KINGSPORT — The Model City is a $215 million business that strives for efficiency, is fiscally responsible and is always working toward a bigger vision. It has the lowest cost of living in the Tri-Cities, its housing market is strong and its unemployment rate is at historic lows.
These were some of the comments made by City Manager Jeff Fleming during the State of City event Friday morning at the Kingsport Chamber of Commerce.
More than 100 city and county officials and business and community leaders turned out for the 90-minute event to hear more about the current state of Kingsport, what’s been accomplished this past year and how things look for the future of the Model City.
Here are some of the highlights from Fleming’s presentation:
On population — Since 2007, there have been 851 new housing lots in Kingsport with 503 receiving building permits and 400 issued certificates of occupancy.
It’s hard to look at any neighborhood around town and not see homes being remodeled, Fleming noted.
“Kingsport averaged 1.8 percent growth per year until annexation ended in 2011. Since then, we’ve averaged 1 percent growth,” Fleming said. “It might surprise you to know that Kingsport’s 10-year population growth is greater than the total population of Abingdon, Virginia.”
On efficiencies — Kingsport is using technology like never before, Fleming said, from automated garbage and recycling collection, automated meter reading, online payments for city services and using the YourGov app for the reporting of issues within the city.
“In the past five years, we’ve reduced employee overhead by $2.3 million.

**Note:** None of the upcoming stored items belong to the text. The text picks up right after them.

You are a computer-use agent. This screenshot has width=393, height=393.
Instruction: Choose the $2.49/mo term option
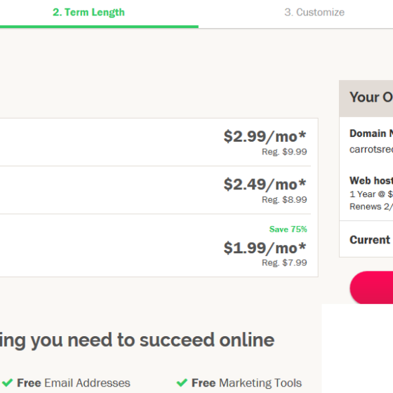tap(159, 190)
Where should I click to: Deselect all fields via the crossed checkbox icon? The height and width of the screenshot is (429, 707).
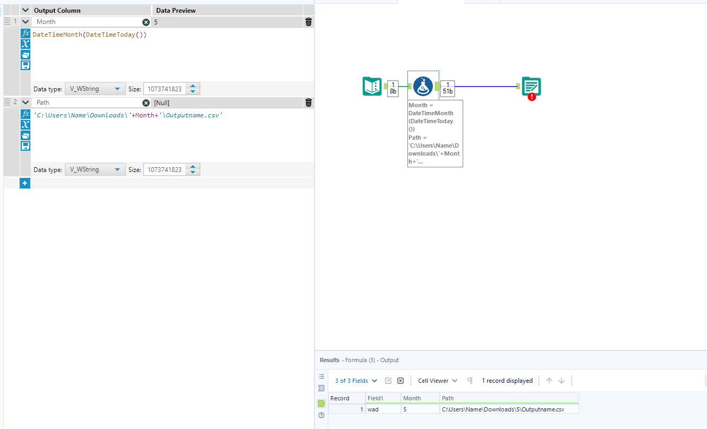coord(400,380)
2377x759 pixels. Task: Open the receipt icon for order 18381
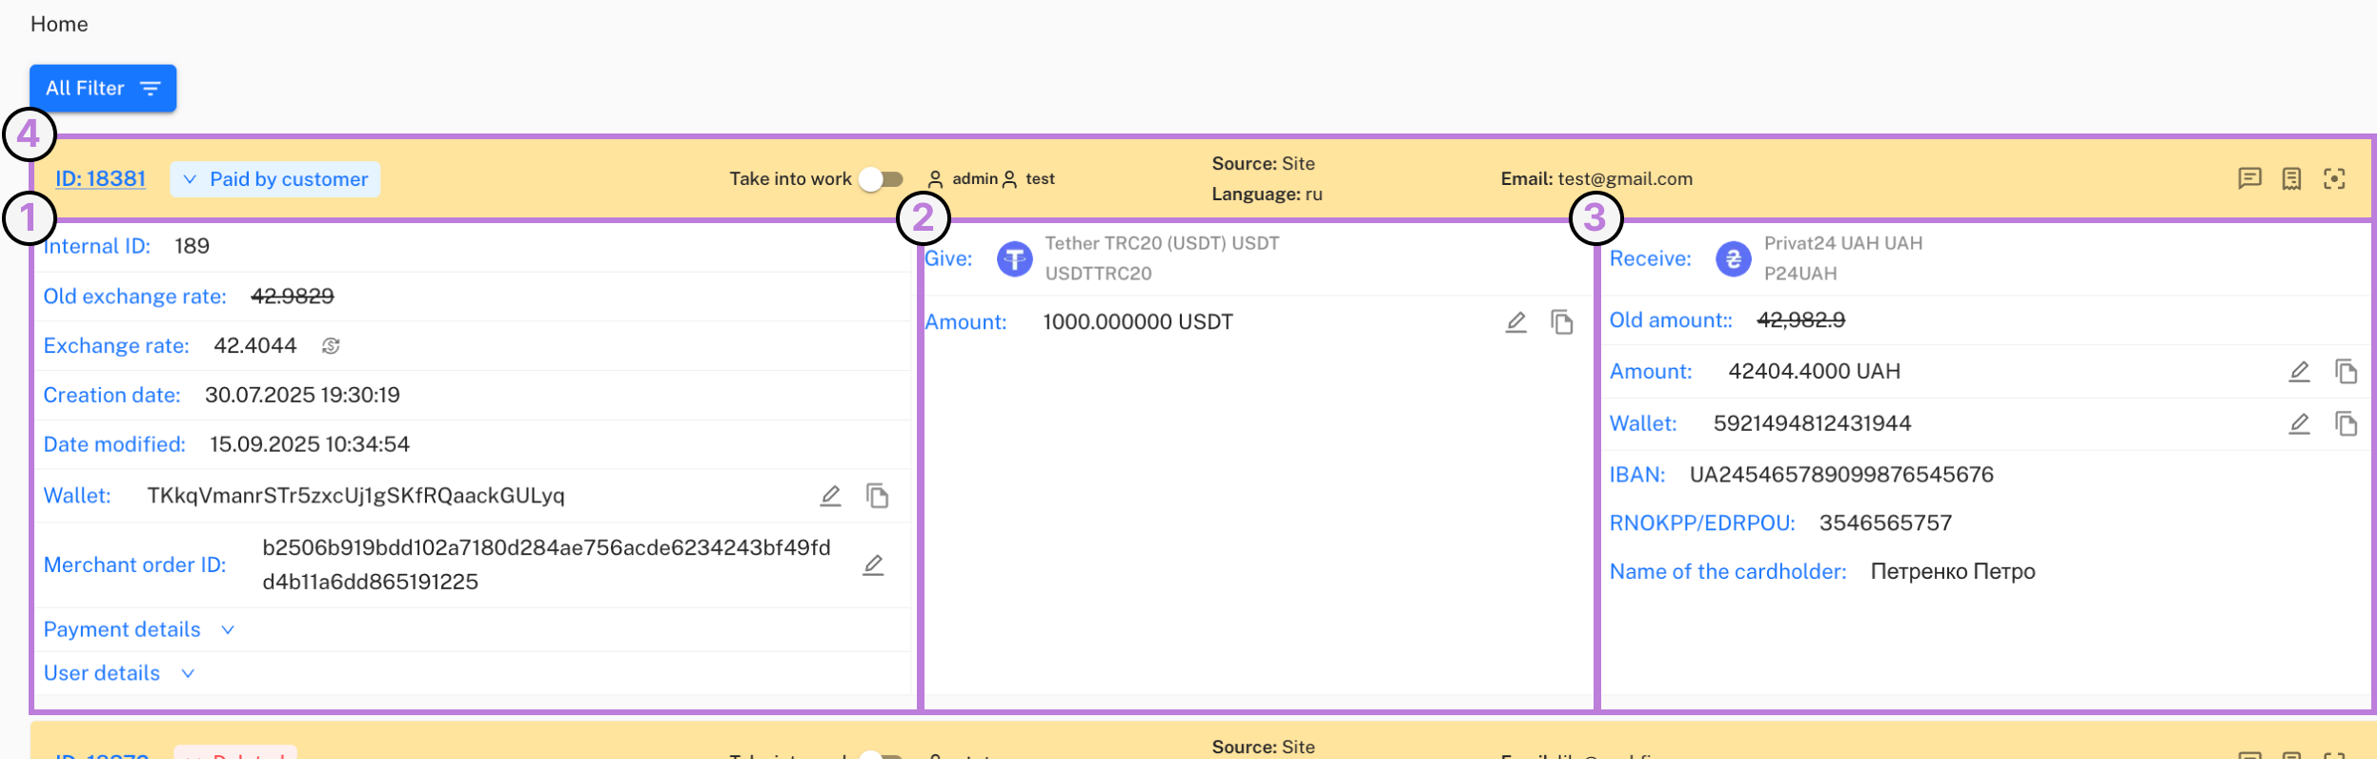coord(2292,178)
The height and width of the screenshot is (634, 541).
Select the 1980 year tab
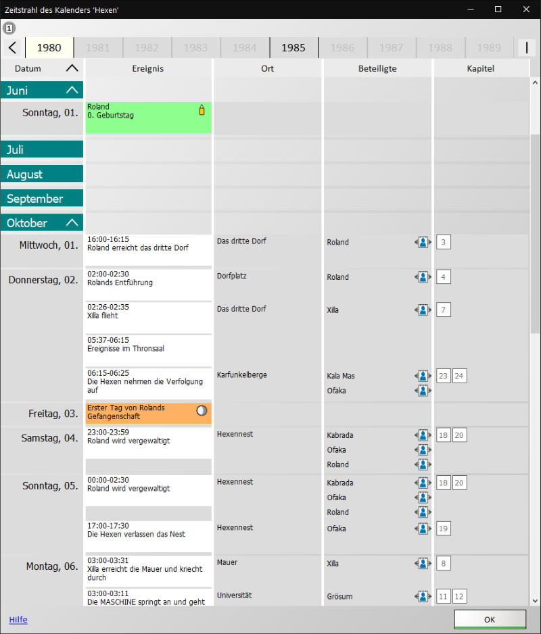49,48
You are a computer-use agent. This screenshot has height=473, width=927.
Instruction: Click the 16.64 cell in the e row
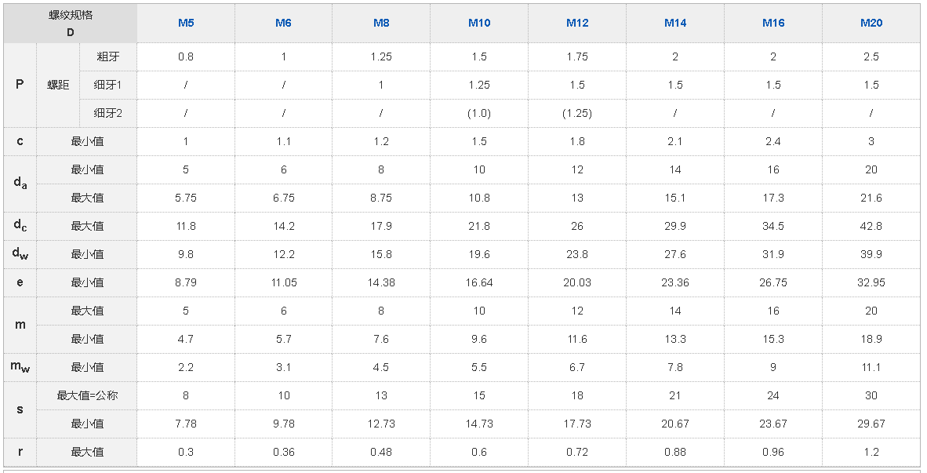[479, 282]
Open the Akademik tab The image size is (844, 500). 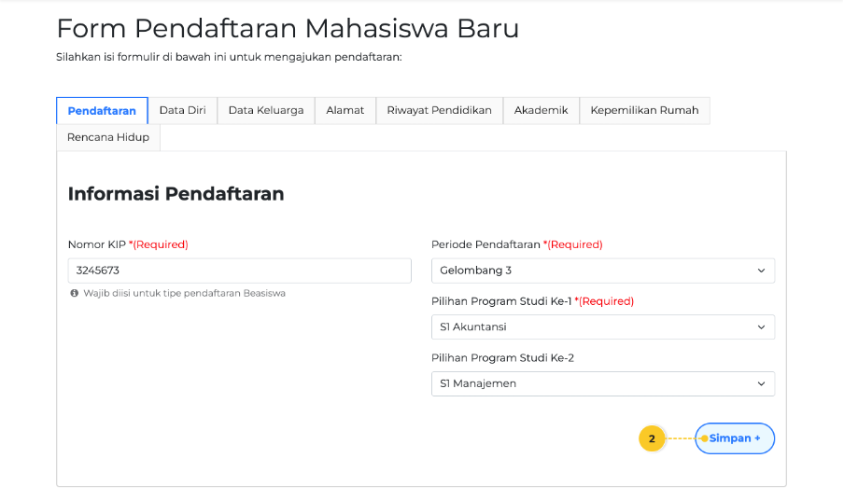click(541, 110)
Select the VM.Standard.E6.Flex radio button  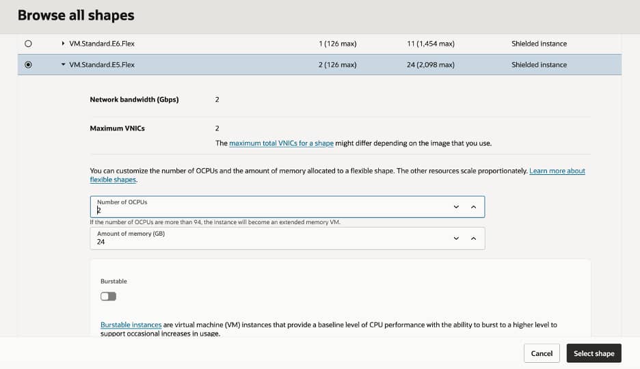point(28,44)
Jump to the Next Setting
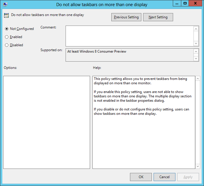The image size is (204, 186). [x=158, y=17]
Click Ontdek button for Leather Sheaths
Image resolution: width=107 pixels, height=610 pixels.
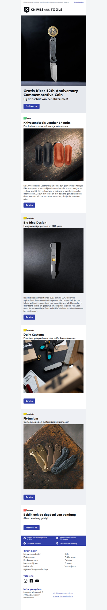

At the same time, we’ve been able to increase employee pay at a competitive rate,” Fleming said.
During the same period, Kingsport has added 4 percent more miles of waterline with 8 percent fewer employees. The city also has 15 percent more miles of sewer, while the number of sewer employees has remained flat.
On the budget — Kingsport experienced a $644,000 reduction in school funding from Sullivan County last year. Fleming said the city made up that loss by tightening its belt and managing the budget.

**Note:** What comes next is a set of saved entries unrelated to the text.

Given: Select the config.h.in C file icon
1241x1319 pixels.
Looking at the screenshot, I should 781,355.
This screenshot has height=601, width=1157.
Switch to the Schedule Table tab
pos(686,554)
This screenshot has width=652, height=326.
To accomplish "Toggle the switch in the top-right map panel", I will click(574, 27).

“We reduced borrowing by $8.2 million, we didn’t hire new employees ... and we invested in technology,” Fleming said. “We were still able to fund $1 million in school capital, $1.2 million for Bays Mountain Park, honor our commitment to remodel the library and expand the Aquatic Center through a dedicated funding source.”
At year’s end, Kingsport’s rainy day fund increased for the fourth year in a row, Fleming said.
On accomplishments — Fleming gave a quick rundown of some the businesses and industries that have made headlines over the past few years because of expansions and job creation: RMC Advanced Technologies, Ware Manufacturing, Home Shopping Network, Cooper Standard, Homeland Vinyl, Techni-Glass and Landair.
“Aerospace Park is the most notable community development story of the year,” Fleming said. “The state, TVA, two counties and three cities came together to create a 160-acre, build-ready site for maintenance and repair of any size aircraft. At build-out, it could accommodate up to 2,000 jobs.”
Mayor stresses five initiatives
Following Fleming’s presentation, Mayor John Clark weighed in on the state of Kingsport and where the city should go from here.
“Kingsport is moving forward and has a lot of momentum,” Clark said. “So the question is, where do we go from here? We have good news. ... We know where we’re going and we’re getting there.”
Clark offered a list of five initiatives the city plans to continue pushing forward to ensure a prosperous future for all residents. These include:
— Maintaining excellence in the public education system.
— Marketing and promoting Kingsport’s unique high quality of life.
— Making investments that will make the city even more unique.
— Continuing with downtown revitalization.
— Help citizens who are struggling financially to achieve marketable skills.
“Our city’s future is very bright. Let’s continue working together to reach our potential,” Clark said.